Arkansas also has reached the 20-win mark for the first time since 2008, pieced together its longest Southeastern Conference win streak since 1998, and logged its second straight season above .500 in league play for the first time since 1998 and 1999.
The accomplishments are proof of Arkansas’ progress in its third season under coach Mike Anderson. But the Razorbacks aren’t satisfied.
"I want to finish out with a bang," Arkansas guard Mardracus Wade said.
The Razorbacks have to clear another hurdle— one that has tripped them the past five years — to accomplish it. Arkansas (21-10, 10-8 in SEC) opens the 2014 Southeastern Conference Tournament against South Carolina today at 2:30, looking for its first postseason win — of any kind — since 2008.
The Razorbacks haven’t enjoyed any success since reaching the SEC Tournament title game that season, eventually advancing to the second round of the NCAA Tournament. There only has been postseason ineptness since with five straight seasons ending because of first-round losses in the SEC Tournament.

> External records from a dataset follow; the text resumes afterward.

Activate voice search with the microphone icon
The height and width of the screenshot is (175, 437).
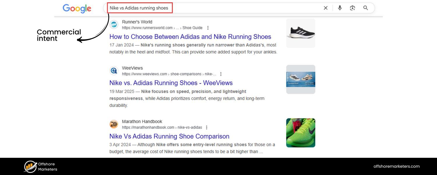tap(340, 8)
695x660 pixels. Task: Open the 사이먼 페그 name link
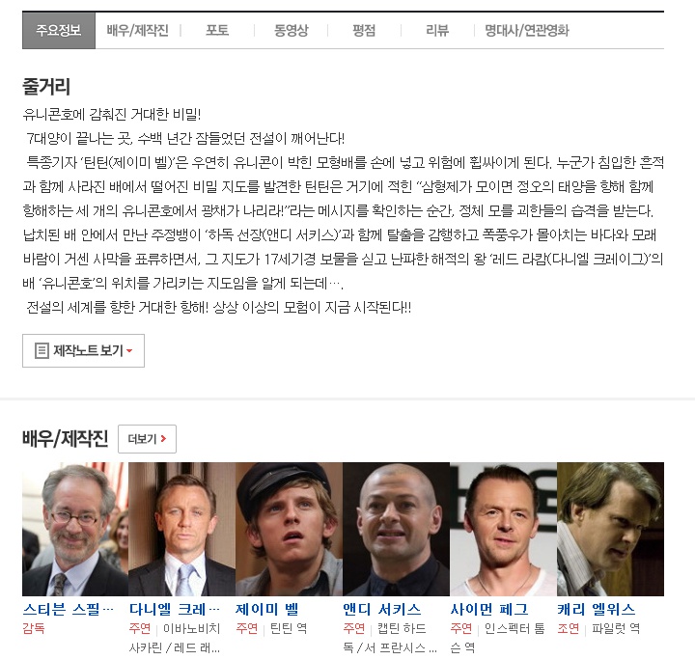pos(488,610)
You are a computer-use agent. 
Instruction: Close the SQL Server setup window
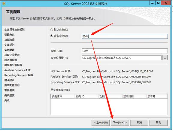(x=165, y=3)
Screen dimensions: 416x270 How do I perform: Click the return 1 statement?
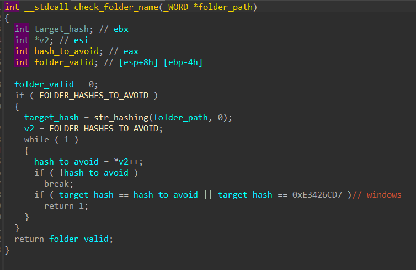coord(66,206)
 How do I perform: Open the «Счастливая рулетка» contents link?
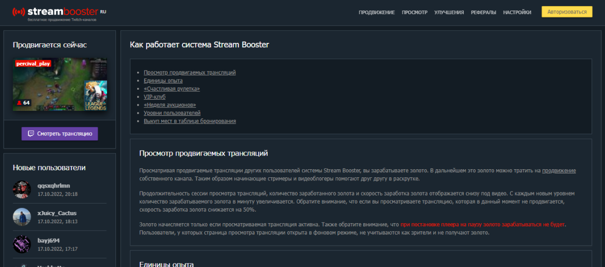[x=171, y=89]
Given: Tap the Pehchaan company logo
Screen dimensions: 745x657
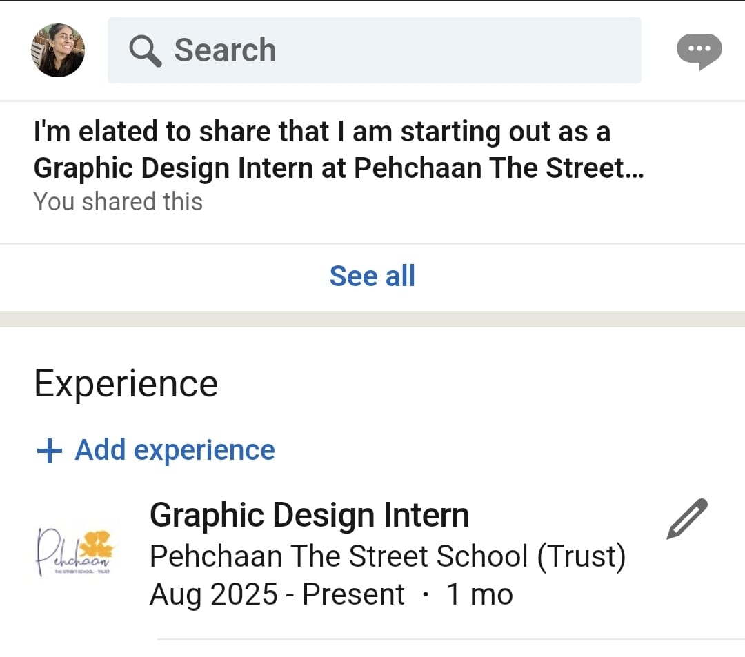Looking at the screenshot, I should point(75,551).
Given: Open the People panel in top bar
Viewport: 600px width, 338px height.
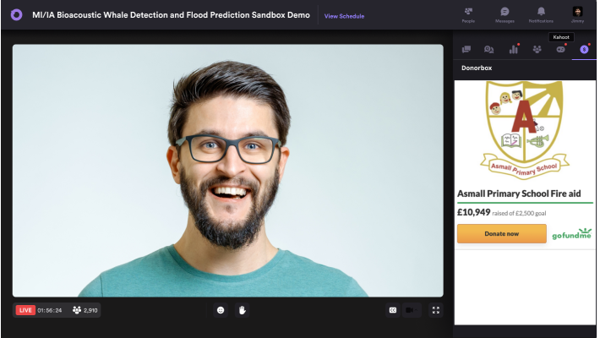Looking at the screenshot, I should point(468,14).
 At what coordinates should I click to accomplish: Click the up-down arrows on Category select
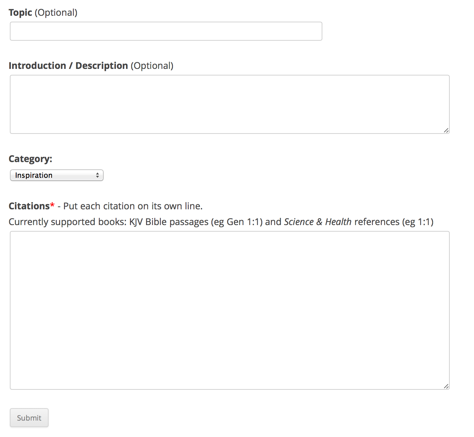pos(97,175)
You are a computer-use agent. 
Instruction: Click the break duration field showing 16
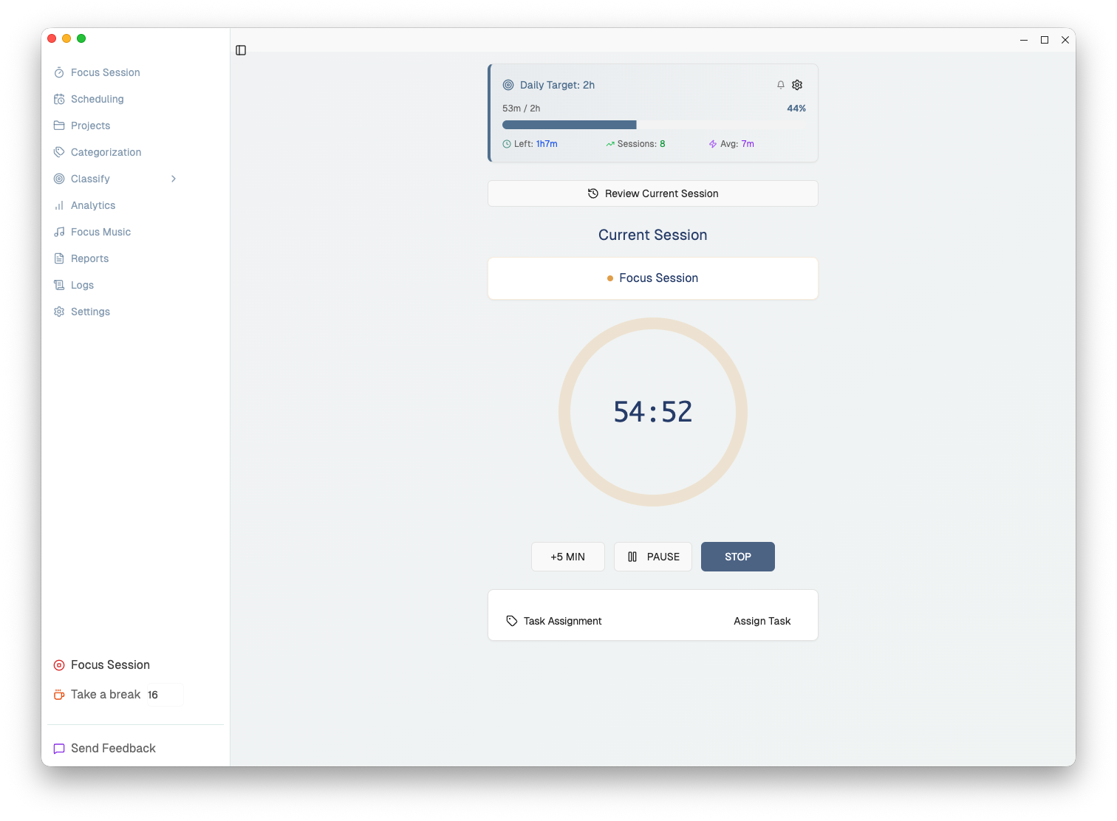tap(164, 695)
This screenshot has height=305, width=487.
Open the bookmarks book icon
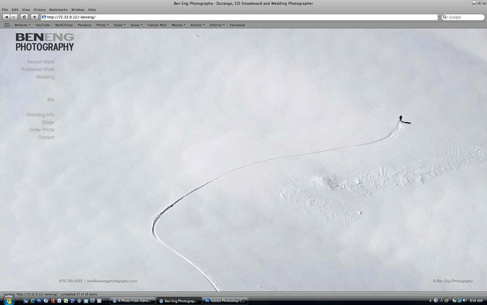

Anderson and his team don’t want the one-and-done dilemma to continue.
"I really feel our team is made for the tournament," Anderson said. "I think this particular team is certainly primed for the tournament. But the biggest and most important thing is that first game. You got to get past that first game. So unfortunately, I guess through the years, Arkansas hasn’t been able to get past those games, and even in my first two years. So let’s turn the trend."
There’s added incentive this time for a program that has limped into the SEC Tournament for most of the past six years. The Razorbacks have to avoid a first-round stumble if they have shot of reaching the NCAA Tournament.
NCAA bracket experts like ESPN’s Joe Lunardi and CBS Sports’ Jerry Palm regard Arkansas as one of the last four teams in the 68-team field after its 25-point loss at Alabama last week. It’s no secret another loss would knock the Razorbacks off the bubble and, likely, push them into the 32-team National Invitation Tournament.
It’s nice to have a probable consolation prize waiting considering Arkansas’ lengthy postseason drought. But the Razorbacks, who are led by a five-man senior class getting its last chance to reach the NCAA Tournament, don’t want to think about the alternative as they make their last impression before Selection Sunday.
"You definitely want to end it on a high by playing in the (NCAA) tournament," said guard Fred Gulley, who is the only Razorback who has played in an NCAA Tournament game. "There’s no place like the tournament."
South Carolina is the first potential roadblock after beating Auburn in a first-round game on Wednesday night. The winner of today’s game will advance to the quarterfinals, facing No. 4 seed Tennessee on Friday.
An Arkansas-Tennessee game would carry important NCAA Tournament ramifications. Both teams are fighting for one of the few remaining at-large spots in the 68-team field. The winner will help its case. The loser stands on shaky ground.
But Arkansas refuses to look ahead. It’s a good idea, considering their recent history.
Wade, Rickey Scott and Kikko Haydar have been part of the program for three of the 0-1 appearances at the SEC Tournament. So Wade said the veterans know nothing will come easy even though Arkansas is expected to advance tonight.
"Those guys are going to come out with a lot of fight," Wade said. "Like I’ve been telling the guys, teams play a little different once the tournament starts. They are a little tougher and have a little more energy. We can’t go out there with the mindset that we have already beat these teams once. We can’t go out there and think it is going to be an easy win. It’s not going to be like that."
Arkansas’ 25-point loss at Alabama last Saturday was a painful lesson.
Arkansas guard Michael Qualls said players met before boarding the flight to Atlanta to discuss the loss, which was Arkansas’ largest of the season. Qualls said it "humbled" them and the Razorbacks vow not to let it happen again in Atlanta.
They can’t let it happen today if they hope to reach the NCAA Tournament.
So Qualls said Arkansas’ goal is clear as it begins postseason play in Atlanta.
"Win," Qualls said. "That’s pretty simple. Everybody wants to winner. You don’t want a bracket full of losers, so we’re taking it one game at a time to win games. That’s the emphasis I feel like to any, every team, to win games. We’re not focused on that, we can only control what we can control, and we control whether we win or lose a game. But that’s what it’s all about to me. That’s just how I see it."